Учитель цинизма. Точка покоя - Владимир Губайловский
Шрифт:
Интервал:
Закладка:
Впрочем, и киники не были чужды лести сильным мира сего. Когда к Диогену подошел Александр Македонский и сказал: «Проси у меня чего хочешь», философ ответил: «Не заслоняй мне Солнца». Кто может заслонить Солнце? Только тот, кто сравним с Солнцем. Властелину полумира вряд ли доводилось слышать похвалу слаще, чем та, которую преподносит свободный человек и делает это ворчливым и независимым тоном, к тому же в столь наглой форме. Но зачем это нужно было Диогену? Может быть, ему просто стало страшно? И Александр на самом деле закрыл ему Солнце? Не то, которое на небе, а то, которое освещает разум. Лучше я буду думать, что это позднейший апокриф.
Я отказываюсь проводить границу между кинизмом и цинизмом. Кинизм — это цинизм, покрытый благородной патиной времени. Последовательный циник и сегодня — киник.
«И вот король шествовал по улицам под роскошным балдахином, а люди, собравшиеся на улицах, говорили:
— Ах, какое красивое это новое платье короля! Как чудно сидит! Какая роскошная мантия!
Ни единый человек не сознался, что ничего не видит, никто не хотел признаться, что он глуп или сидит не на своем месте. Ни одно платье короля не вызывало еще таких восторгов.
— Да ведь он голый! — закричал вдруг какой-то маленький мальчик».
Подлинный циник — не король, он всего лишь капризный дурак и пленник этикета, не портные — изобретательные мошенники. Подлинный циник — невинный младенец, закричавший: «Да ведь он голый!»

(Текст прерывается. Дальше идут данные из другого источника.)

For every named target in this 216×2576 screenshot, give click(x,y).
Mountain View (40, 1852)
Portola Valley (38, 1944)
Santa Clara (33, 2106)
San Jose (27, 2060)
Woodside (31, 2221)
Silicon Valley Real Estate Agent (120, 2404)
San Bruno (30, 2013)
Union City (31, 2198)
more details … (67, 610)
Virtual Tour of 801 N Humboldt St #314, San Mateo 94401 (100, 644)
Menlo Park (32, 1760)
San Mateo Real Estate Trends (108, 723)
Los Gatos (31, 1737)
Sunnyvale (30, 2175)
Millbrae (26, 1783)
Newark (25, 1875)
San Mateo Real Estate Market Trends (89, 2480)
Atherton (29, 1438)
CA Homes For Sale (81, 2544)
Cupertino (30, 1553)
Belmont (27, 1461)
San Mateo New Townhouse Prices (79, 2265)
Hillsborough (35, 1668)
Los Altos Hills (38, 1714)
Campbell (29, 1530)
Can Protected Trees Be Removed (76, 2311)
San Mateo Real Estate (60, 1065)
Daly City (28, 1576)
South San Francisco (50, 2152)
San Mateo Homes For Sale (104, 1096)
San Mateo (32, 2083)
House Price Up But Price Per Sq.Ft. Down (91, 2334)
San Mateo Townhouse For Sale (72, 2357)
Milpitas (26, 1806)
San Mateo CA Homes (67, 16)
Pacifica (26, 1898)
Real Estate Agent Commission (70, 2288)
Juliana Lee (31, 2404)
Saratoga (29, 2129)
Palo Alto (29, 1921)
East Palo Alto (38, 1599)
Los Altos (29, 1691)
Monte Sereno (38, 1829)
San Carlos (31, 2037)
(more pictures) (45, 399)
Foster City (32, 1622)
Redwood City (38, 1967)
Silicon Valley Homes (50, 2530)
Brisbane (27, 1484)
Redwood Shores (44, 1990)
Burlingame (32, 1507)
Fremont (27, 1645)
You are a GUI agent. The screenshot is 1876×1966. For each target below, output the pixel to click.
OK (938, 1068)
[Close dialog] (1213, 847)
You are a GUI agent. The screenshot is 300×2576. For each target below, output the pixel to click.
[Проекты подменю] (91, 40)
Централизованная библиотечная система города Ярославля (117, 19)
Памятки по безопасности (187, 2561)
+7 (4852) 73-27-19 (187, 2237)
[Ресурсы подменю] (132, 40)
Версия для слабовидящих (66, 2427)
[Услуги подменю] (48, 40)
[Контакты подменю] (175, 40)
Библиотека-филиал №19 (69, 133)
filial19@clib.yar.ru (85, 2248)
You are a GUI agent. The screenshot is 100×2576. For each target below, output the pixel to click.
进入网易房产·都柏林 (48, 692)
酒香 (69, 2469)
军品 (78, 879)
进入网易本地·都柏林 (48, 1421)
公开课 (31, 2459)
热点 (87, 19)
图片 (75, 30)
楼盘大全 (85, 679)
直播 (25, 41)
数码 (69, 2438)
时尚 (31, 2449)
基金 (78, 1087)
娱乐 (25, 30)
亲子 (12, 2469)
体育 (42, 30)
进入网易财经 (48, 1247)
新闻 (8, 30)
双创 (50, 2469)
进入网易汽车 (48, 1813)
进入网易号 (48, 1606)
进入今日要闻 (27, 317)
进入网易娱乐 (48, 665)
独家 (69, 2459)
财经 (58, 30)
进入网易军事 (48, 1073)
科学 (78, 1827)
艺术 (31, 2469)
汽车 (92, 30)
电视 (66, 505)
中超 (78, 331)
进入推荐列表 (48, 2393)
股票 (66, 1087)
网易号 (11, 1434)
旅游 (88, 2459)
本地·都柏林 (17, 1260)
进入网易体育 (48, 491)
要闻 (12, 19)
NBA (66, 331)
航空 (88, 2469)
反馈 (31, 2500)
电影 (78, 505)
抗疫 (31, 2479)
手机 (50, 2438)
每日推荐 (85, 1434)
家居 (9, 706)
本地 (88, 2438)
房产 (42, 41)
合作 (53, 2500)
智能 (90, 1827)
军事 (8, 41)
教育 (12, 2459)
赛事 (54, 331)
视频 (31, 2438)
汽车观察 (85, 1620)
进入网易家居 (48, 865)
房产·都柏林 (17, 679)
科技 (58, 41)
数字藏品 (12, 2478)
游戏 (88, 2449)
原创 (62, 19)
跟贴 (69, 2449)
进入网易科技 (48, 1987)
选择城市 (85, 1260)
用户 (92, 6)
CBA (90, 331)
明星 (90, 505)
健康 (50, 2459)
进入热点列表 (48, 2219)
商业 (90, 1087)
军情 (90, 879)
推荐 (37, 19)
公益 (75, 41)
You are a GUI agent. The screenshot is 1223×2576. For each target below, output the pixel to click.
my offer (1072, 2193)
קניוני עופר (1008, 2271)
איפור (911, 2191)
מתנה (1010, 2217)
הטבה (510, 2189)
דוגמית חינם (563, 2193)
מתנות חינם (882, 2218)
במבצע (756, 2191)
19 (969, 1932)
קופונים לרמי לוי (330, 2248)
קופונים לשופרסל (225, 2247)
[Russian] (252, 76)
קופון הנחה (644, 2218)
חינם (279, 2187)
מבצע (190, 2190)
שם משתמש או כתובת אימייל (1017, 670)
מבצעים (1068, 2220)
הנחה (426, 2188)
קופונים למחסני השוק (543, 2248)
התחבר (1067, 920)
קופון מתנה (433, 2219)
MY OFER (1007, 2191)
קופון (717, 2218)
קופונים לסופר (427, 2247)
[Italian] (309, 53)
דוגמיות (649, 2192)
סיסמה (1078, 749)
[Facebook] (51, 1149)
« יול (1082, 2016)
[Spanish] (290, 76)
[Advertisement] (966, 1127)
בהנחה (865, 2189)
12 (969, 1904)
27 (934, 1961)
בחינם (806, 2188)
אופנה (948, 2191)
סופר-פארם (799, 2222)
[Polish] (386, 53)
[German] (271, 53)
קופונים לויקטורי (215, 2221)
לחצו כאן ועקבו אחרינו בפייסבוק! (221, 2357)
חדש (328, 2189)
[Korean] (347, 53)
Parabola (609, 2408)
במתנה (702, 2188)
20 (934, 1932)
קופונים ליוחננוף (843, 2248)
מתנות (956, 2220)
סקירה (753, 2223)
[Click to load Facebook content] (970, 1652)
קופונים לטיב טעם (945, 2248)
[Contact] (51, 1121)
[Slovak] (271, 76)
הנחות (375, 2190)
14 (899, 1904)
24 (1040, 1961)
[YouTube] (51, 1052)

Цинизм — это не книжки. Эта веселая наука пишется кровью и слезами, сульфазином и галоперидолом, петлей и бритвой. Истинные адепты этой науки стоят и просят, чтобы им купили бутылку водки, потому что их в магазин не пускают — пахнут они неприятно. Или умирают от инфаркта в больничном коридоре.
Цинизм — это не философия, и именно поэтому это единственная возможная сегодня философия. Когда вскрытие уже все показало.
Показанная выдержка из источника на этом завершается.